Anthropic ran an experiment this month that should worry every security team still doing manual code audits.
Project Glasswing - an AI agent built to find vulnerabilities in open-source software - discovered over 10,000 high or critical-severity bugs in essential codebases within 30 days. That's not a slow, careful review. That's industrial-scale security auditing at a speed no human team could match.
The initial update doesn't name every project affected, but it confirms the findings are real, reported to maintainers, and being patched. The bugs are the kind that matter - authentication bypasses, memory corruption issues, privilege escalation vulnerabilities. The kind security researchers spend weeks hunting for.
What Changed
AI tools have been assisting with code review for a while now. This is different. Glasswing isn't suggesting improvements or flagging suspicious patterns. It's performing full security audits - reading codebases, understanding logic flow, spotting edge cases where assumptions break down.

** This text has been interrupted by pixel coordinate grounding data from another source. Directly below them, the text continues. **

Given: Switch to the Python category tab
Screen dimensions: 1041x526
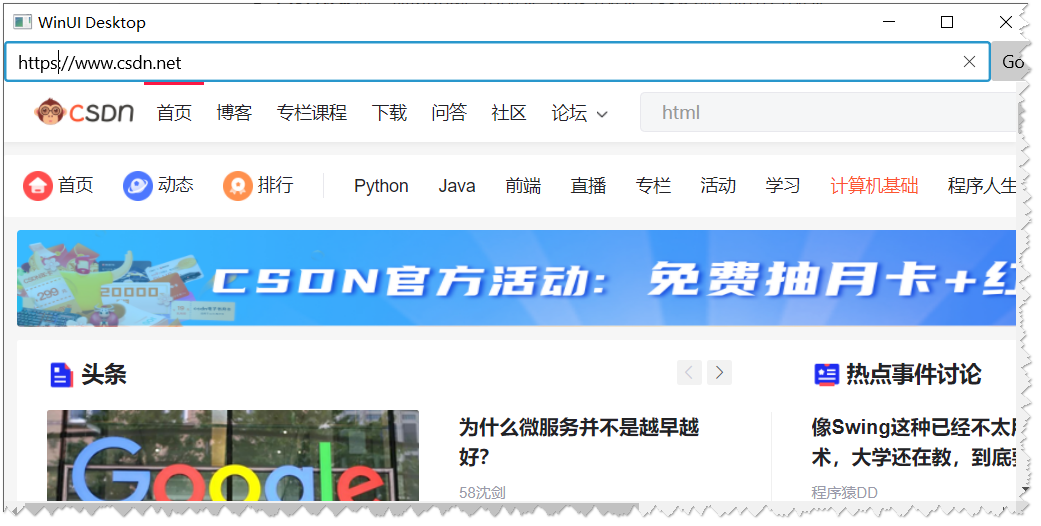Looking at the screenshot, I should coord(381,186).
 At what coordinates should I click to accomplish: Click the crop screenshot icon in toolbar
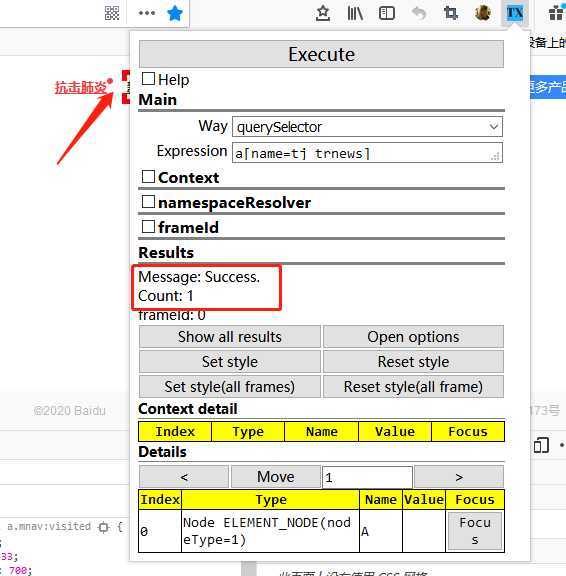coord(451,13)
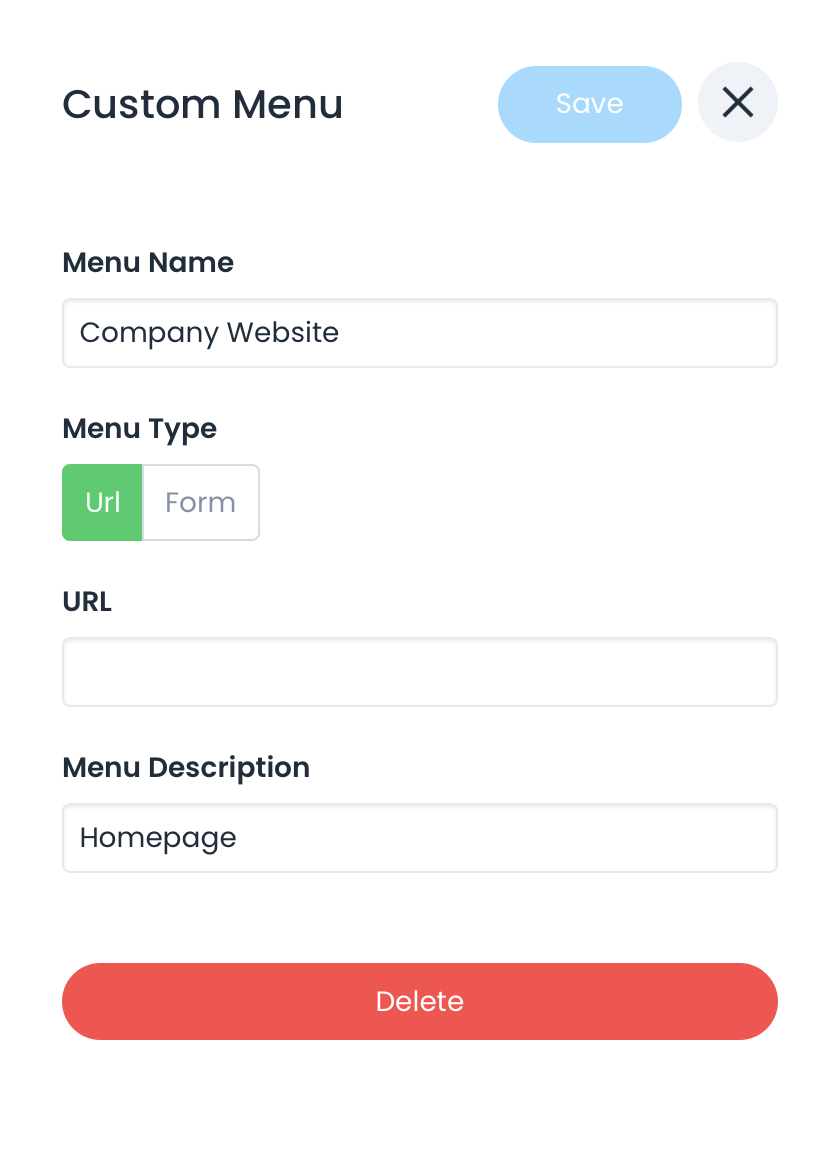Place cursor in the Homepage text
The width and height of the screenshot is (840, 1162).
pos(158,838)
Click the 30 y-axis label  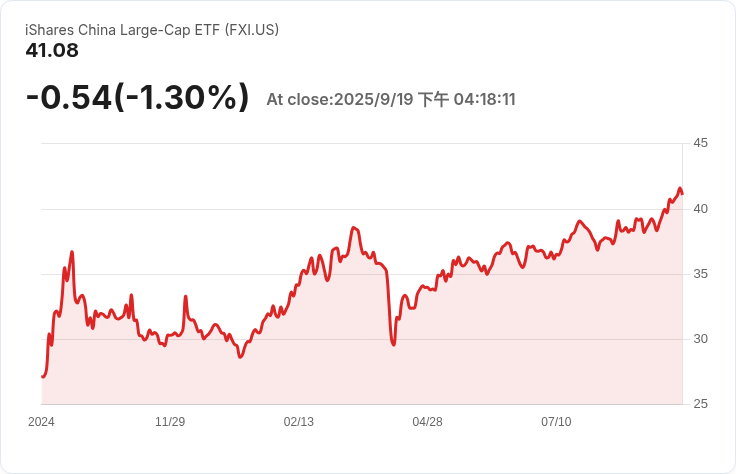coord(700,339)
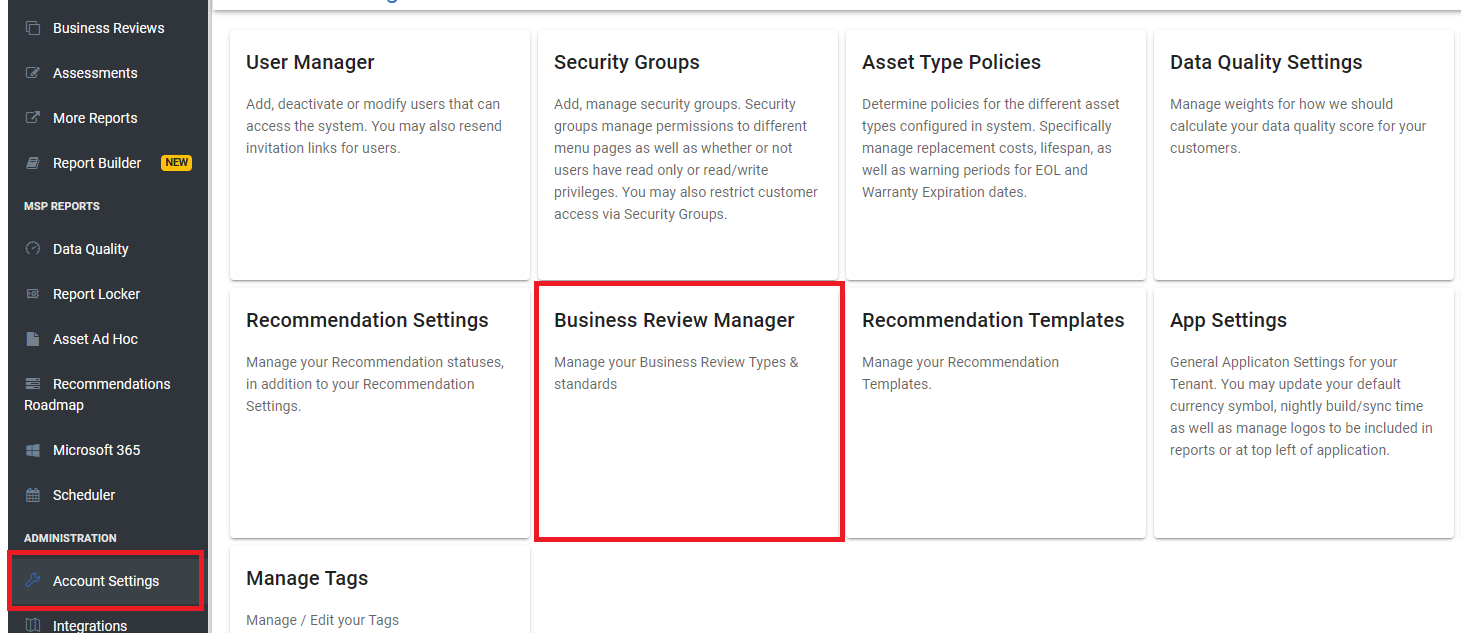Image resolution: width=1461 pixels, height=633 pixels.
Task: Go to Recommendation Settings card
Action: (x=379, y=412)
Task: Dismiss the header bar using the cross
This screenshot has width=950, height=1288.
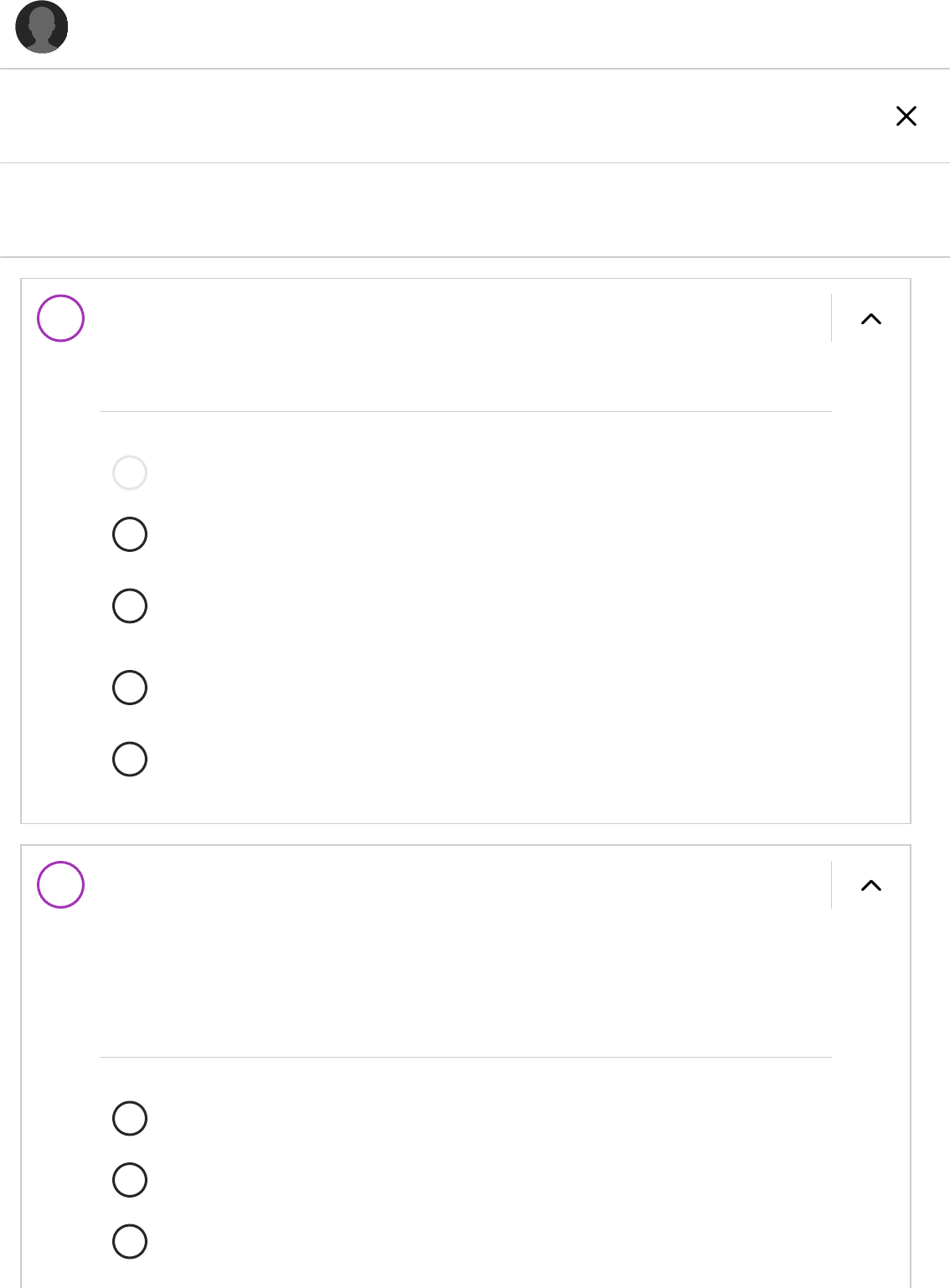Action: 906,116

The volume is the shift. 10,000 findings in a month means roughly 330 per day. A skilled security researcher might find a handful of critical vulnerabilities in that time if they're very good and very lucky. Glasswing is doing this at scale, across multiple projects, simultaneously.
For builders, this has immediate implications. If you maintain open-source software, assume an AI agent has already scanned your code. If it hasn't found anything, that's either good news or you're not important enough to audit yet. If it has found something, expect a vulnerability report soon.
The Infrastructure Problem
Security teams aren't set up for this volume. Most projects have one or two maintainers handling bug reports in their spare time. If an AI starts filing dozens of critical vulnerability reports, the backlog becomes unmanageable.
The industry will need to adapt. That means automated triage systems, AI-assisted patching, and possibly AI agents that don't just find bugs but propose fixes. The bottleneck isn't finding vulnerabilities anymore - it's fixing them fast enough.
This also raises a question nobody has answered yet: what happens when the capability to find vulnerabilities at scale becomes widely available? Right now, Anthropic is running Glasswing responsibly - reporting bugs to maintainers, waiting for patches before disclosure. But the same technology could be used to stockpile zero-days or sell exploits.
What Builders Should Do
If you're maintaining code that matters - anything handling authentication, payments, user data, or infrastructure - assume it's being audited by AI right now. That's not paranoia. It's the new baseline.
Run your own security scans. Use static analysis tools. Fuzz test your inputs. Peer review anything that touches privilege boundaries. The old advice still applies, but the urgency just increased.
For security researchers, this is either a threat or an opportunity depending on how you respond. AI won't replace manual audits entirely - it misses context, makes assumptions, and sometimes hallucinates problems that aren't there. But it will handle the bulk work, freeing researchers to focus on complex logic bugs and architectural flaws that require human intuition.
The Timeline
This capability is available now. Anthropic published the initial results. Others will replicate it. Within six months, expect multiple AI-powered security audit tools competing for market share.
The software you shipped last year was built security audits were slow and expensive. The software you ship this year will be built every line of code can be audited by AI at negligible cost.
That changes the game. Vulnerabilities that might have stayed hidden for years will be found in days. The only question is whether they're found by people trying to fix them or people trying to exploit them.